— Text block —
In other words, out of 296 hunters checked on four coastal Wildlife Management Areas, 0.1 isn’t much. In fact, it’s practically nothing.
Patterson local Corey Toups made an opening day foray on the Atchafalaya Delta Wildlife Management Area only to find the blue-winged teal numbers pretty thin.
Toups said, “We scratched. We had a single teal come in and light outside of the decoys and leave out of range. Other than that, we didn’t see a bird for the opener. We heard very few shots. Sunday, we went down and chose to red fish and didn’t hunt. The teal haven’t showed up on the Delta yet, but when they do, I will be waiting on them.”
Further east, Hunter Andras, owner/operator of Duk Hutz Decoy Anchors, decided to hunt public land after scouting his two duck leases and seeing only four teal between them. His hunt wound up similar to Toups.
“We ended up hunting Lake des Allemands, where we saw about a dozen teal,” Andras said. “We didn’t fire a shot. Everything stayed out about 500 yards. Teal season is always slow for us, but the big duck season really picks up for us, where we get limits. I have to say the highlight of opening weekend was we sold four dozen anchors to hunters by boat.”
To the southwest, once again rice field country was the place to be on opening weekend. And, depending on where you hunted determined whether or not you got your limit.
Josh Sonnier, owner/operator of Feet Down Guide Service in Gueydan, farms and hunts several fields in a 30-square mile area. Sonnier hunted only four of his blinds opening weekend. Two of his blinds did well, while the other two struggled.
Sonnier said, “We could have hunted more blinds but why when the teal aren’t there? We had to cancel several groups of hunters for lack of birds. Two of our blinds killed limits the first three days. It’s hard to say why one blind will do better than another.
“It isn’t always because of feed in the rice fields,” Sonnier said. “The way combines are today, there is very little waste grain.”

— Data —
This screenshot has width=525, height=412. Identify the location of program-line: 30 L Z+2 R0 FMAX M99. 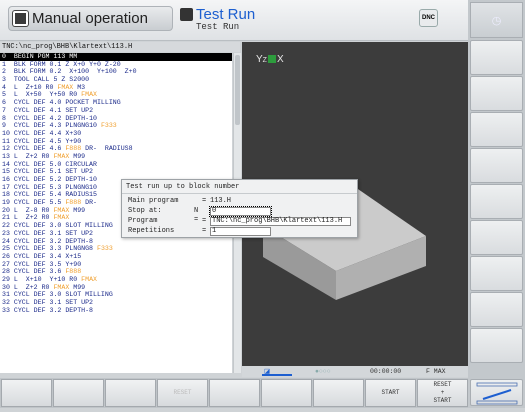
(116, 288).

— Exercise tasks —
- a) Return the passage of the teal hunting report that opens with the words containing "Patterson local Corey" and closes with "similar to Toups.".
- b) In the teal hunting report, how many teal did Hunter Andras see between his two duck leases while scouting?
The material is from a separate source unrelated to the teal hunting report.

— Answer section —
- a)
Patterson local Corey Toups made an opening day foray on the Atchafalaya Delta Wildlife Management Area only to find the blue-winged teal numbers pretty thin.
Toups said, “We scratched. We had a single teal come in and light outside of the decoys and leave out of range. Other than that, we didn’t see a bird for the opener. We heard very few shots. Sunday, we went down and chose to red fish and didn’t hunt. The teal haven’t showed up on the Delta yet, but when they do, I will be waiting on them.”
Further east, Hunter Andras, owner/operator of Duk Hutz Decoy Anchors, decided to hunt public land after scouting his two duck leases and seeing only four teal between them. His hunt wound up similar to Toups.

- b) Four teal.